Von Kuzorra bis Özil – Eine Ausstellung

Von Kuzorra bis Özil – Eine Ausstellung

Das Ruhrgebiet steht für Arbeit, Migration und Fußball. So wie zum Ende des 19. Jahrhunderts der Fußball aus England ins Ruhrgebiet migrierte, kamen seither Millionen Menschen aus verschiedenen Regionen und Ländern in den „Ruhrpott“. Dabei haben vor allem polnische und türkische Migranten und deren Nachkommen nicht nur die Wirtschaft, sondern auch den Fußball im Ruhrgebiet geprägt – von der untersten Kreisklasse bis zu den Traditionsvereinen der Bundesliga.
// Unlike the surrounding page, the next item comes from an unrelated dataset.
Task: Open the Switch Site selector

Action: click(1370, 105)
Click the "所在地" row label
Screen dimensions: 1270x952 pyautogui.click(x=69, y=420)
Idealtypisch dafür stehen Ernst Kuzorra und Mesut Özil, der eine Sohn ostpreußischer, der andere türkischer Einwanderer. Sie stehen im Fokus, wenn es um Fragen der Integration und Identität geht. Doch nicht nur in diesen Spielerbiographien scheint sich die Geschichte von Migration und Fußball zu wiederholen. So wie die polnischen Migranten zu Beginn gründeten auch die türkischen Migranten zum Ende des 20. Jahrhunderts eigene Sport- und Fußballvereine im Ruhrgebiet. Das Ausstellungsprojekt von Kuzorra bis Özil – Die Geschichte von Migration und Fußball im Ruhrgebiet entsteht gemeinsam mit dem LWL-Industriemuseum Zeche Hannover in Bochum sowie mit DOMiD, das Dokumentationszentrum und Museum über die Migration in Deutschland e.V.